Искалеченные, кто без руки, кто без ноги, а порой и без обеих, заливали они своё сознание водкой или брагой, которую заставляли делать, забирая у детей последний сахарок. Чуть что не так, кидались на жён с кулаками. Ходили бабы деревенские в синяках и ссадинах, а порой и с пробитыми головами.

В деревеньке из мужиков – одни юнцы безусые. Вдовушки и ими не брезговали. Порой и деток от них рожали. Не понимали они Дарью. Ведёт себя, словно монашка, никого к себе не подпуская. Вояк блудливых метлой со двора гонит, а парням подрасти советует, ума набраться.

Юнцы те большую работу делали, гоняя обозы с хлебом в зимнюю пору. Младший брат Иван в свои шестнадцать лет смотрелся щупленьким и хворым. Друг его и напарник Пётр, напротив, смотрелся крепышом. Рос один у матери вдовой, работающей при школе истопником и уборщицей. В сыне души не чаяла. Мечтала о невестке с хорошим приданым. Видела, как бабы деревенские сына к себе зазывают, спаивая припасённой водочкой, но не беспокоилась. Женится и остепенится. Молодые все погуливают и попивают.

Со своей подругой Катькой встретилась Дарья случайно в районном центре. Одета та была в казахскую национальную одежду, располнела до неузнаваемости. Не окликни её Екатерина – прошла бы мимо. Глазки заплывшие, перстни на руках. Стояла подбоченясь.

– Дашка! Не узнала чо ли?

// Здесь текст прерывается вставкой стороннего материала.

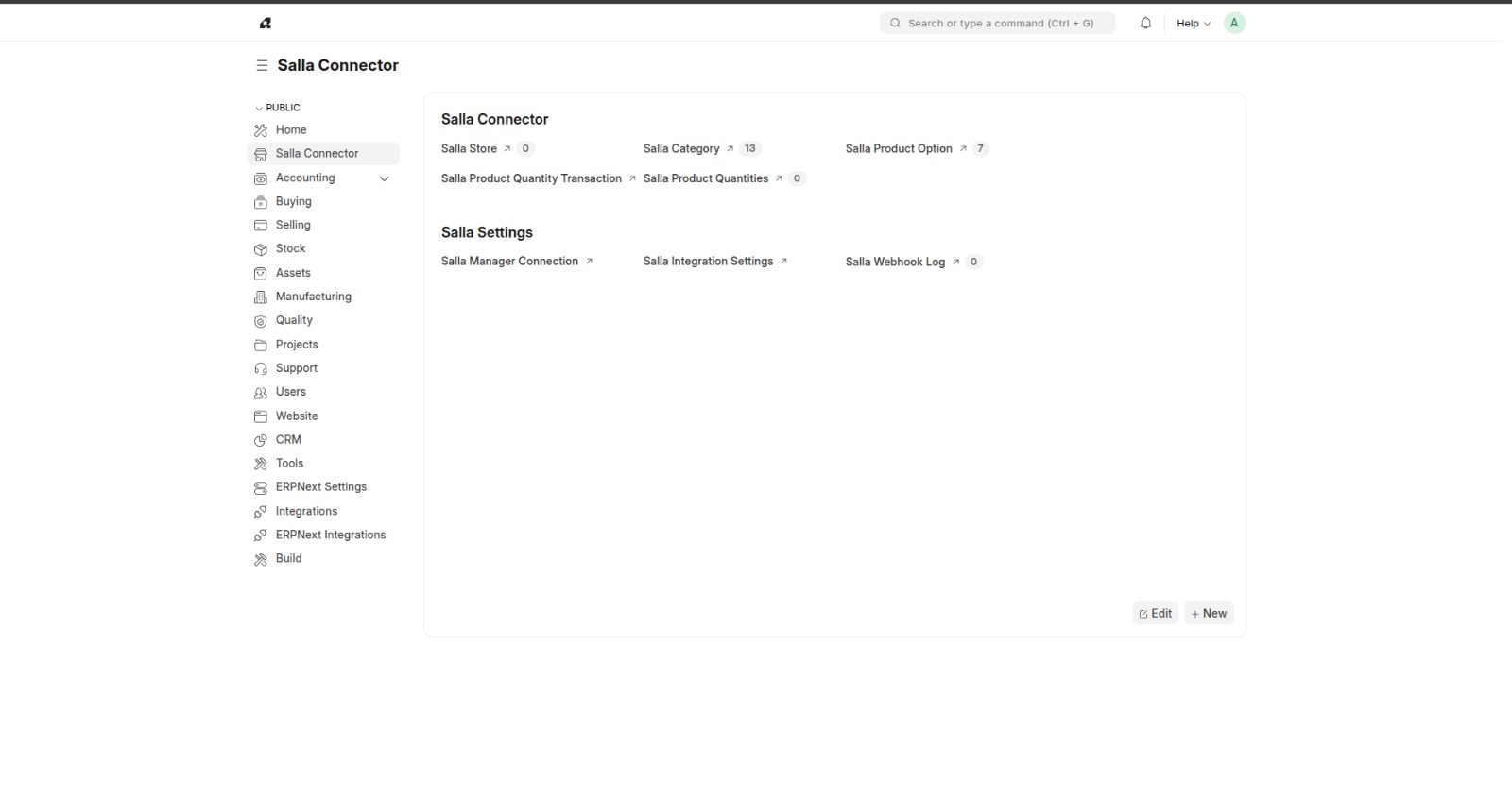Screen dimensions: 1512x799
Task: Focus the search or command input field
Action: (1000, 23)
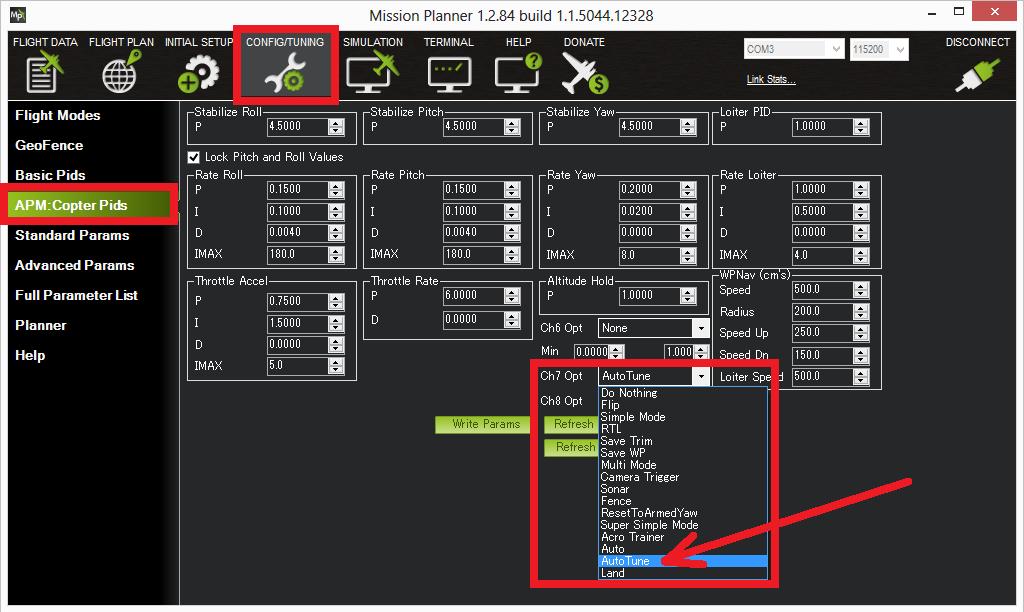Screen dimensions: 1024x612
Task: Click the Write Params button
Action: pyautogui.click(x=486, y=424)
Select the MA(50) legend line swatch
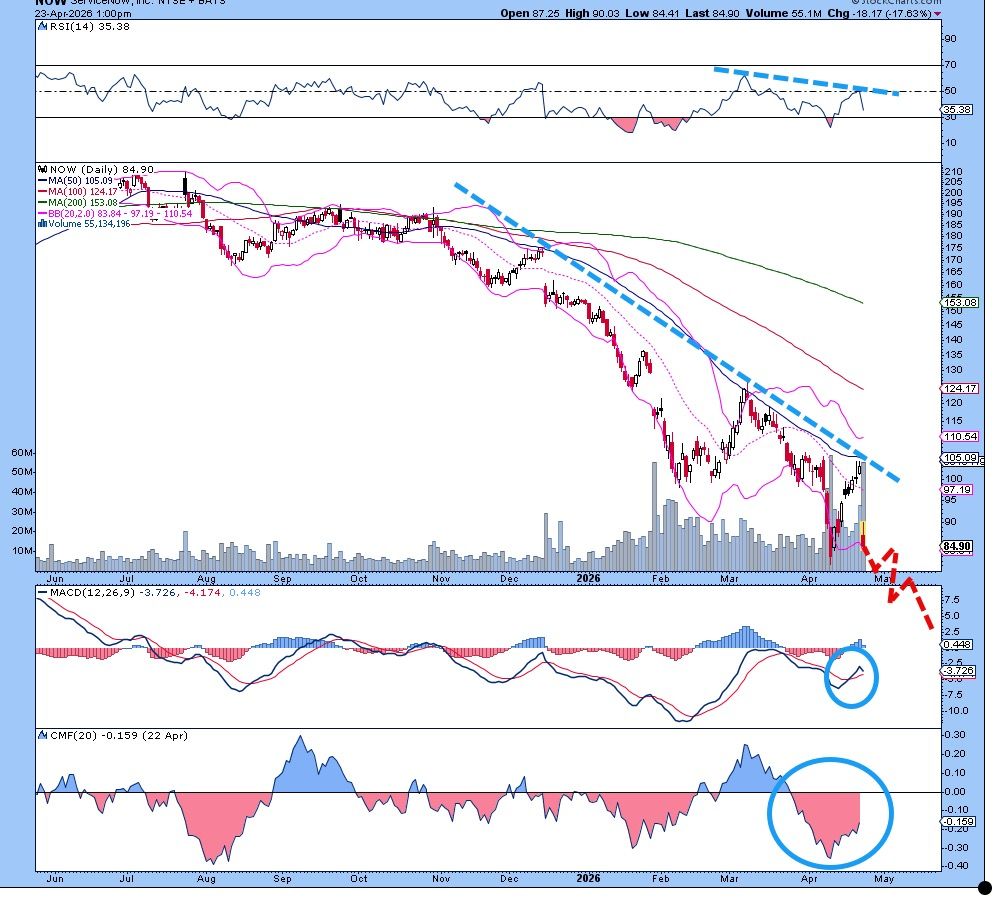 coord(41,181)
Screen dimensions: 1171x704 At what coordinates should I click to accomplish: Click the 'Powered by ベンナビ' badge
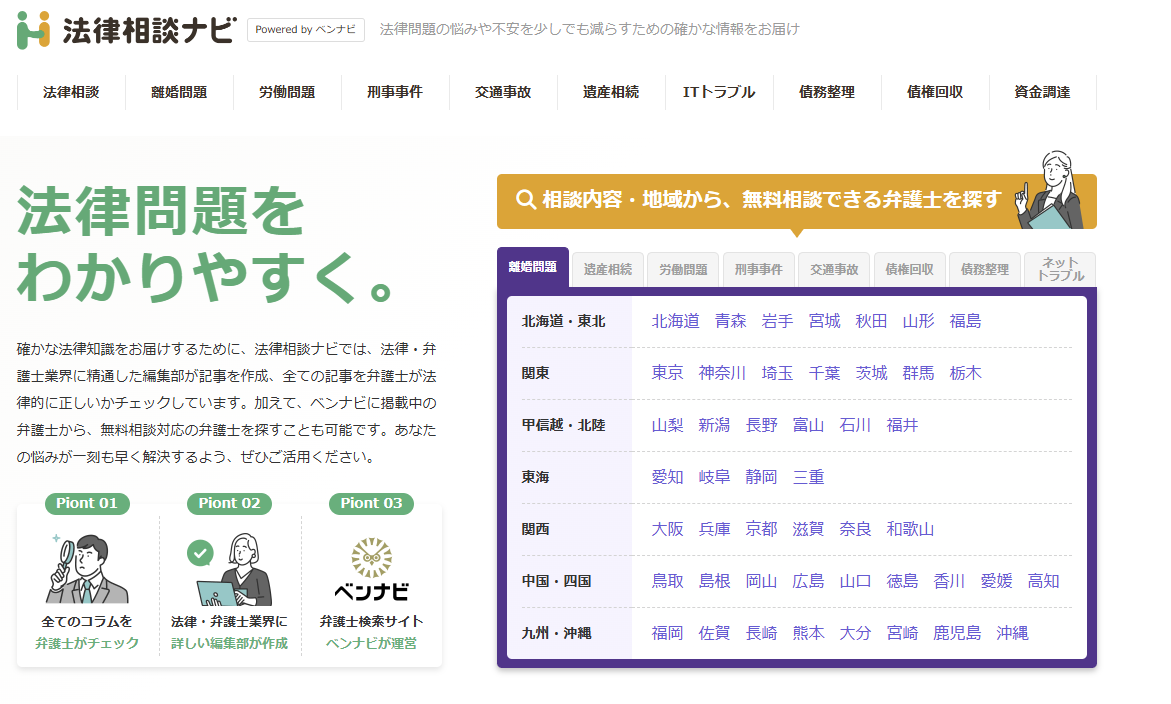tap(305, 30)
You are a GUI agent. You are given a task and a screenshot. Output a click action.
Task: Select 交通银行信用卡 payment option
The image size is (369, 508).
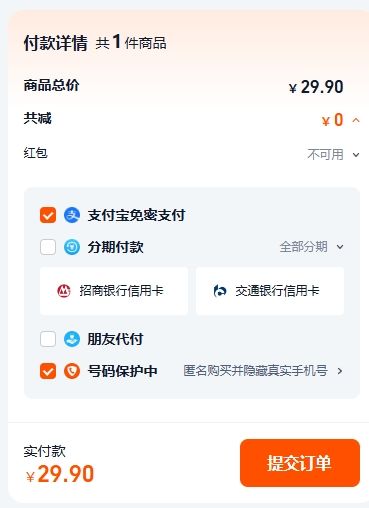point(270,291)
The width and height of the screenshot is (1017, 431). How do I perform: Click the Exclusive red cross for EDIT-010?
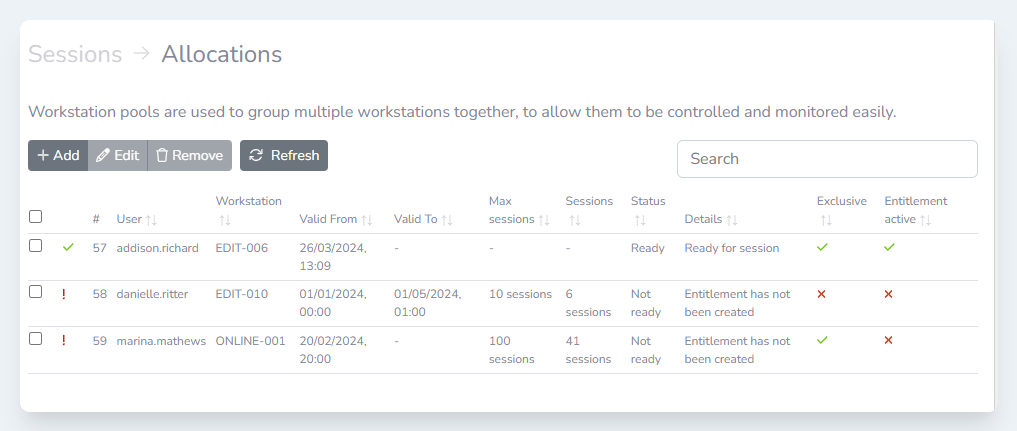822,294
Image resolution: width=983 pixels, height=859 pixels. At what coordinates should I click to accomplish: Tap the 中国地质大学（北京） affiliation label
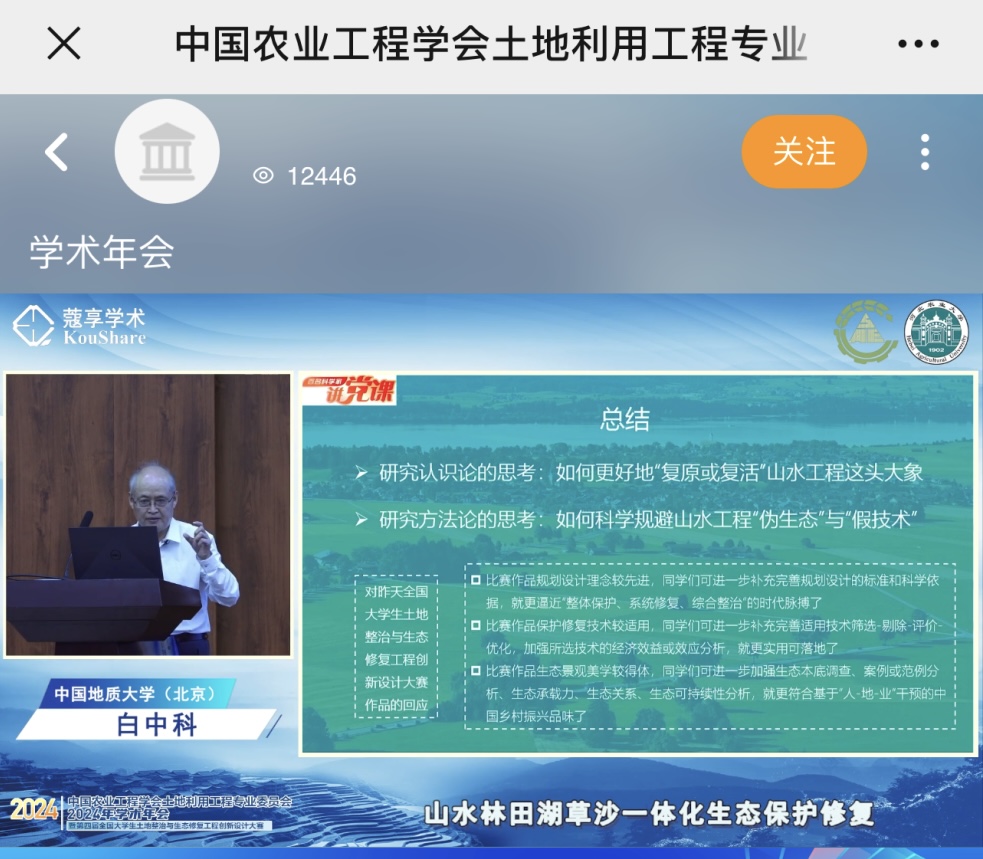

Как была красавицей, так и осталась, хоть и двоих родила. Вдова, говорят, теперь, дочек двоих народила. А я вот мужа на фронт проводила, домой к себе, в аул, возвращаться надо. Да-да, за казахом я замужем. Хорошо живу, сытно. Двух сыновей родила. Да ты, поди, слышала про меня и Михаила. Не удалось мне его окрутить, но не жалею. Мои тоже в аул перебрались. Избу родичи им поставили на отшибе. Живём припеваючи. Маманя сказывала о твоих новостях. А Михаил в городе живёт. С финской без ноги вернулся, на деревяшке скачет теперь, но женат. Подобрала какая-то бабёнка. На безрыбье и рак рыба.

Дарья и ответить не успела. Позвали её деревенские. Попутка почтовая подвернулась, спешить надо было. Одета она была в ладный шубнячок, на голове платок из козьего пуха, подаренный матерью Эльмирки, валенки, скатанные дядькой Алексеем. Девчонка была, девчонкой и осталась. Шёл ей двадцать первый год. Всю дорогу до дома вспоминала встречу с подружкой. На годок старше всего, а обабилась и смотрится сорокалетней. Впервые пожалела, что имя дочери дала Екатерина.

Закончилась война. Народ духом воспрянул, надеялся на послабления от власти, а они и не намечались. То на фронт надо было, теперь на восстановление порушенного хозяйства. Дарья, как и прежде, бригадирствовала. Председатель работой её был доволен. Работала много, а на жизнь не хватало.

Все годы дочь старшую Полюшку не видала. Забрать не удалось. Данила перед уходом на фронт приезжал уговаривать оставить дочь при бабушке.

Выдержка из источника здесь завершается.